Warning over password managers that store passwords in plain text in memory

Passwords in password managers can be compromised using malware and memory forensics tools

Users of password managers have been warned that the tools, which are supposed to improve people's PC security, might contain flaws enabling passwords to be compromised.

That's according to a report by a group called Independent Security Evaluators (ISE), who claim that a number of widely used password managers store master passwords in plain text in PC memory.

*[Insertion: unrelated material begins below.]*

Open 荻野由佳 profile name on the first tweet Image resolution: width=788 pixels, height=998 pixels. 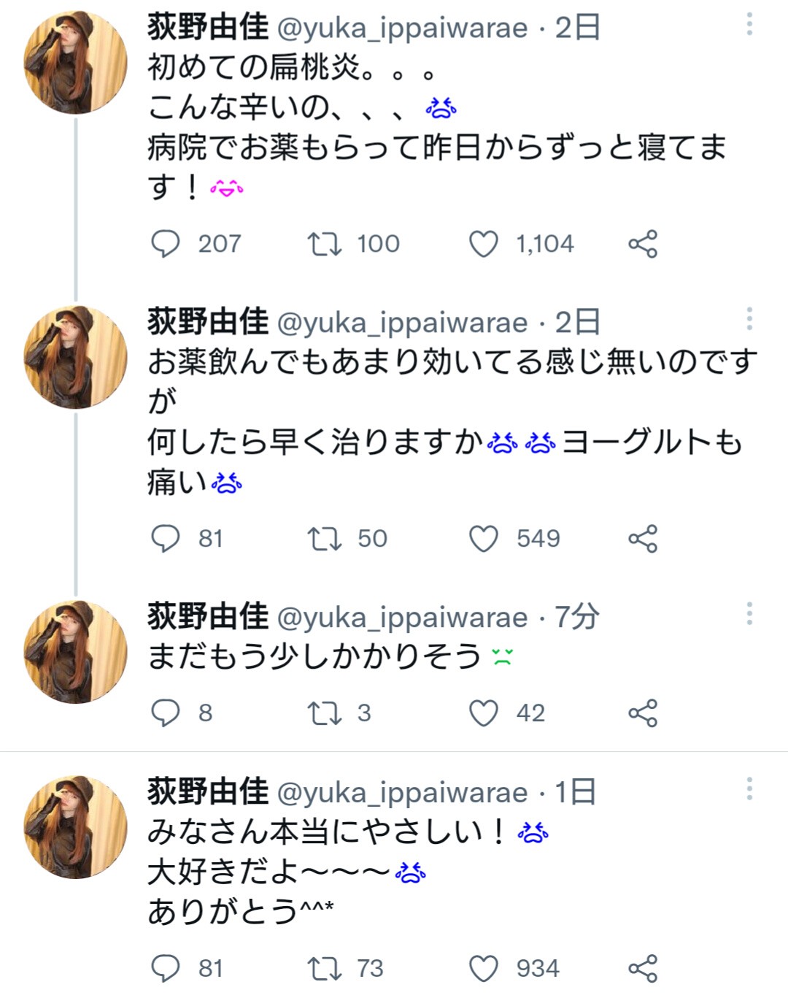point(208,28)
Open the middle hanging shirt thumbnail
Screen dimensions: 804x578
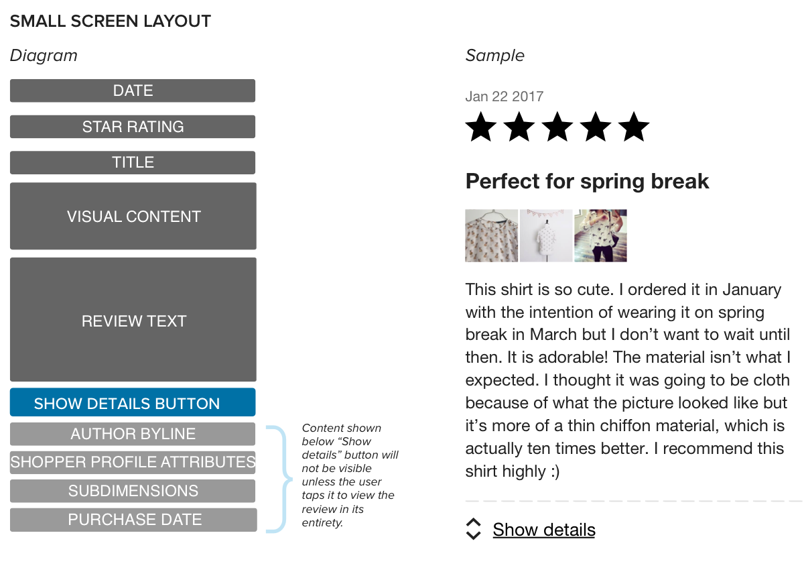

ISE claims that using malware that targets RAM alongside some standard memory forensics, hackers could theoretically extract a plain-text master password, or individual credentials for tools such as 1Password, LastPass and Dashlane on Windows 10, and then use it to breach them.

"All password managers studied work in the same basic way. Users enter or generate passwords in the software and add any pertinent metadata (for example, answers to security questions, and the site the password goes to).

The master password remains in memory when unlocked (albeit in obfuscated form)

"This information is encrypted and then decrypted only when it is needed for display, for passing to a browser add-on that fills the password into a website, or for copying to the clipboard for use," explains the report.

The researchers ‘attacked' the software in both its running and non-running state, testing encryption modes and looking for weak links that could be cracked.

What it found with 1Password, is typical of some of the problems of the genre: "We assessed the security of 1Password while running and found reasonable protections against exposure of individual passwords in the unlocked state.

"Unfortunately, this was overshadowed by its handling of the master password and several broken implementation details when transitioning from the unlocked to the locked state.

"On the positive side, we found that as a user accesses different entries in 1Password, the software is careful to clear the previous unencrypted password from memory before loading another. This means that only one unencrypted password can be in memory at once.

"On the negative side, the master password remains in memory when unlocked (albeit in obfuscated form) and the software fails to scrub the obfuscated password memory region sufficiently when transitioning from the unlocked to the locked state. We also found a bug where, under certain user actions, the master password can be left in memory in clear text even while locked."

Even the best-known password manager, LastPass, was found to have flaws. "Once LastPass enters an unlocked state, database entries are decrypted into memory only upon user interaction. However, these entries persist in memory even after LastPass has been placed back into a locked state," the report notes.

Of all the password managers tested, the open-source KeePass application came away with fewest security question marks.

"One hundred per cent of the products that ISE analysed failed to provide the security to safeguard a user's passwords as advertised," claimed ISE CEO Stephen Bono.

He continued: "Although password managers provide some utility for storing login/passwords and limit password re-use, these applications are a vulnerable target for the mass collection of this data through malicious hacking campaigns."

ISE lead researcher, Adrian Bednare added: "Given the huge user base of people already using password managers, these vulnerabilities will entice hackers to target and steal data from these computers via malware attacks."

LastPass told SC Magazine that it already has a fix in place and downplayed the threat, noting that to "read the memory of an application, an attacker would need to have local access and admin privileges to the compromised computer".